Réécris l'article sur le XV de France, tout le passage depuis « Il y a quelques » jusqu'à « de Mourad Boudjellal. », en remplaçant « journaliste » par « chroniqueur ».

*ARTICLE*:
━━━━━━━━━━━━━━━━━━━━━━━━━━━━━━
La réussite du XV de France de rugby et en quoi elle peut nous inspirer

La réussite du XV de France de rugby et en quoi elle peut nous inspirer

Il y a quelques années, à la faveur d’un salon professionnel auquel je participais en tant que journaliste, j’ai eu la chance d’être invité à un diner autour de Bernard Laporte. Il occupait à ce moment-là le poste de sélectionneur de l’Équipe de France de rugby et n’imaginait sans doute pas qu’il serait, de 2007 à 2009, Secrétaire d’État chargé des Sports du second gouvernement Fillon, puis qu’il deviendrait quelques années plus tard Président de la FFR (Fédération Française de Rugby) après avoir « managé » le Rugby Club Toulonnais, sous la houlette de Mourad Boudjellal.

Le soir de ce diner, qui avait lieu dans un restaurant de Monaco - au-dessus du Grimaldi Forum pour les connaisseurs - outre un maillot dédicacé de l’Équipe de France, j’ai suivi un débat intéressant et j’ai retenu la comparaison toute aussi intéressante, utilisée par Laporte, entre une équipe de rugby (ou de sport collectif en général) et l’entreprise, la gestion de l’une devant inspirer nécessairement la gestion de l’autre.

Après le succès flamboyant samedi soir du XV de France de Galthié et Ibanez, et l’obtention du dixième grand chelem de l’histoire du rugby Français – j’en ai connu 9 sur 10, en 1968 j’étais un peu jeune… -, j’ai spontanément repensé à cette analogie et me suis dit que, plus que jamais, ce succès était propre à inspirer les dirigeants d’entreprise, ou les managers d’équipe, que vous êtes peut-être.

Alors voilà ce qui, dans le parcours récent de l’Équipe de France et de sa fédération de tutelle, me parait important à retenir et à souligner afin d’expliquer le succès obtenu, après de nombreuses années de disette. Années de tristesse et de frustration où nous avions pourtant de bons joueurs et le fameux « french flair » mais où l’on perdait trop souvent. Parfois d’un cheveu…

« Une génération en or »

Le rugby, comme l’entreprise, est un sport collectif. C’est le collectif qui fait gagner l’équipe comme il fait gagner l’entreprise. Alors oui, dans le XV de France de 2022 - qui a démarré son épopée il y a en gros deux ans - les joueurs ont un talent indéniable. Et dans chaque ligne avec ça - les « gros » de l’avant, les trois-quarts, la charnière, les arrières… - avec Dupont bien sûr, mais aussi Ntamack, Aldritt, Baille, Marchand, Villière, Penaud, Woki… et tous les autres ! Dans la dernière ligne droite du 6 Nations, il a même manqué des « tauliers » comme on dit, car blessés, dont le capitaine Charles Ollivon (remplacé au capitanat par Dupont) ou Matthieu Jalibert pour ne nommer qu’eux. 

Mais au rugby, plus encore que dans tous les autres sports collectifs - notamment le football - la valeur d’une équipe n’est pas qu’égale à la somme des individus qui la composent. Chacun des joueurs se met au service du collectif et chacun est une des pièces d’un puzzle qui ne se construit pas en un claquement de doigt.
━━━━━━━━━━━━━━━━━━━━━━━━━━━━━━
*ITEMS DU JEU*:
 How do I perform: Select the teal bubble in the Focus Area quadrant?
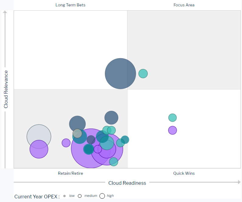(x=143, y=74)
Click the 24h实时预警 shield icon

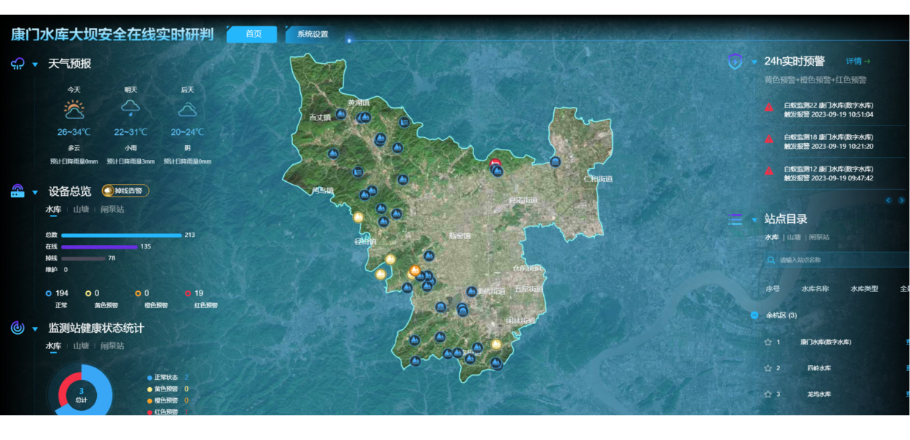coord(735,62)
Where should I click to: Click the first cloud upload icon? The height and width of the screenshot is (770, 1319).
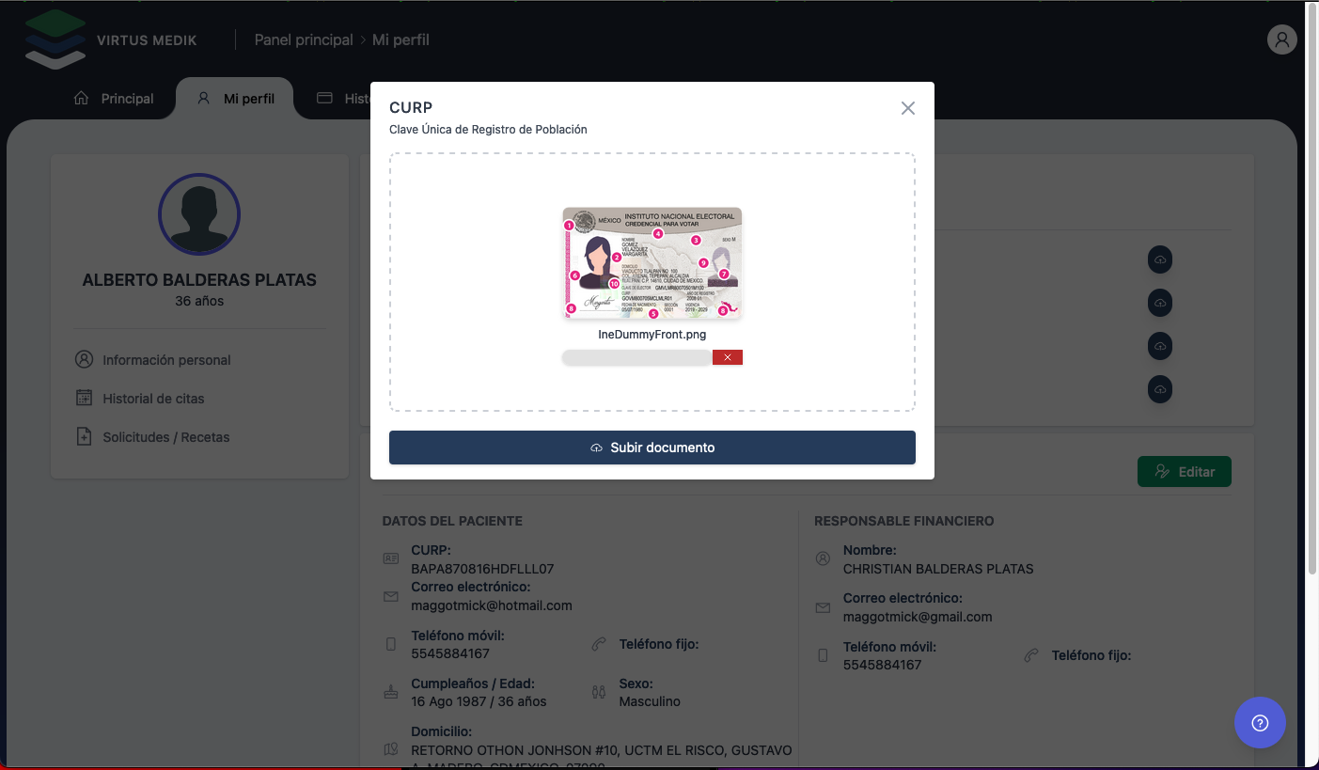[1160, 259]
━━━━━━━━━━━━━━━━━━━━━━━━━━━━━━
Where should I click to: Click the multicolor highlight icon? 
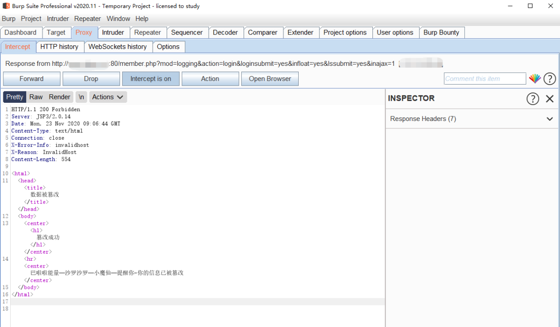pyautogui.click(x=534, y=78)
━━━━━━━━━━━━━━━━━━━━━━━━━━━━━━
*RÉSULTAT DE L'EXERCICE*:
Il y a quelques années, à la faveur d’un salon professionnel auquel je participais en tant que chroniqueur, j’ai eu la chance d’être invité à un diner autour de Bernard Laporte. Il occupait à ce moment-là le poste de sélectionneur de l’Équipe de France de rugby et n’imaginait sans doute pas qu’il serait, de 2007 à 2009, Secrétaire d’État chargé des Sports du second gouvernement Fillon, puis qu’il deviendrait quelques années plus tard Président de la FFR (Fédération Française de Rugby) après avoir « managé » le Rugby Club Toulonnais, sous la houlette de Mourad Boudjellal.